British constitution, be thankful to God. Here, the will, the

power, and utmost influence of the king, were he even so disposed,

cannot deprive the meanest subject of his property, his liberty,

or his life. All the solemn legal forms of justice must be

consulted; the culprit, however accused, be heard by himself and

his counsel; and in the end twelve honest, impartial men, chosen

from among his fellows, shall decide on the validity of the

evidence produced by the accuser. For the trial by jury, as well

as for innumerable political blessings, may God make the

inhabitants of Great Britain thankful!

1. WITH this chapter the history of Joseph commences, and sets

before our eyes such a scene of wonders wrought by Divine

Providence in such a variety of surprising instances, as cannot

fail to confirm our faith in God, show the propriety of

resignation to his will, and confidence in his dispensations, and

prove that all things work together for good to them that love

him. Joseph has often been considered as a type of Christ, and

this subject in the hands of different persons has assumed a great

variety of colouring.

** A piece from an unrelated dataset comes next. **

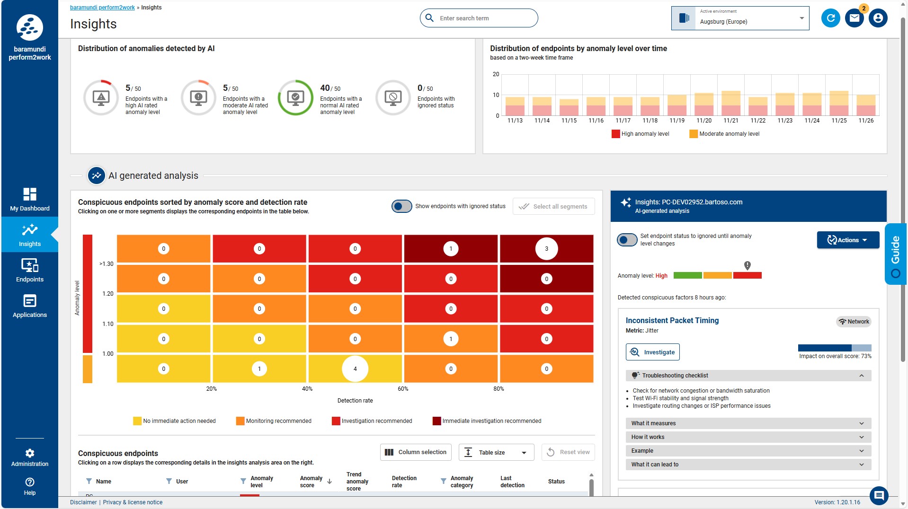Select heatmap segment showing 4 endpoints
This screenshot has height=509, width=908.
[355, 369]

The following parallels appear the most

probable; but I shall not pledge myself for the propriety of any

of them: "Jesus Christ, prefigured by Joseph, the beloved of his

father, and by him sent to visit his brethren, is the innocent

person whom his brethren sold for a few pieces of silver, the

bargain proposed by his brother Judah, (Greek Judas,) the very

namesake of that disciple and brother (for so Christ vouchsafes to

call him) who sold his Lord and Master; and who by this means

became their Lord and Saviour; nay, the Saviour of strangers, and

of the whole world; which had not happened but for this plot of

destroying him, the act of rejecting, and exposing him to sale. In

both examples we find the same fortune and the same innocence:

Joseph in the prison between two criminals; Jesus on the cross

between two thieves. Joseph foretells deliverance to one of his

companions and death to the other, from the same omens: of the two

thieves, one reviles Christ, and perishes in his crimes; the other

believes, and is assured of a speedy entrance into paradise.

Joseph requests the person that should be delivered to be mindful

of him in his glory; the person saved by Jesus Christ entreats his

deliverer to remember him when he came into his kingdom."-See

Pascal's Thoughts. Parallels and coincidences of this kind

should always be received cautiously, for where the Spirit of God

has not marked a direct resemblance, and obviously referred to it

as such in some other part of his word, it is bold, if not

dangerous, to say "such and such things and persons are types of

Christ." We have instances sufficiently numerous, legitimately

attested, without having recourse to those which are of dubious

import and precarious application. See the observation on

Clarke "Ge 40:23".

2. Envy has been defined, "pain felt, and malignity conceived,

at the sight of excellence or happiness in another." Under this

detestable passion did the brethren of Joseph labour; and had not

God particularly interposed, it would have destroyed both its

subjects and its object, Perhaps there is no vice which so

directly filiates itself on Satan, as this does. In opposition to

the assertion that we cannot envy that by which we profit, it may

be safely replied that we may envy our neighbour's wisdom, though

he gives us good counsel; his riches, though he supplies our

wants; and his greatness, though he employs it for our protection.

3. How ruinous are family distractions! A house divided against

itself cannot stand. Parents should take good heed that their own

conduct be not the first and most powerful cause of such

dissensions, by exciting envy in some of their children through

undue partiality to others; but it is in vain to speak to most

parents on the subject; they will give way to foolish

predilections, till, in the prevailing distractions of their

families, they meet with the punishment of their imprudence, when

regrets are vain, and the evil past remedy.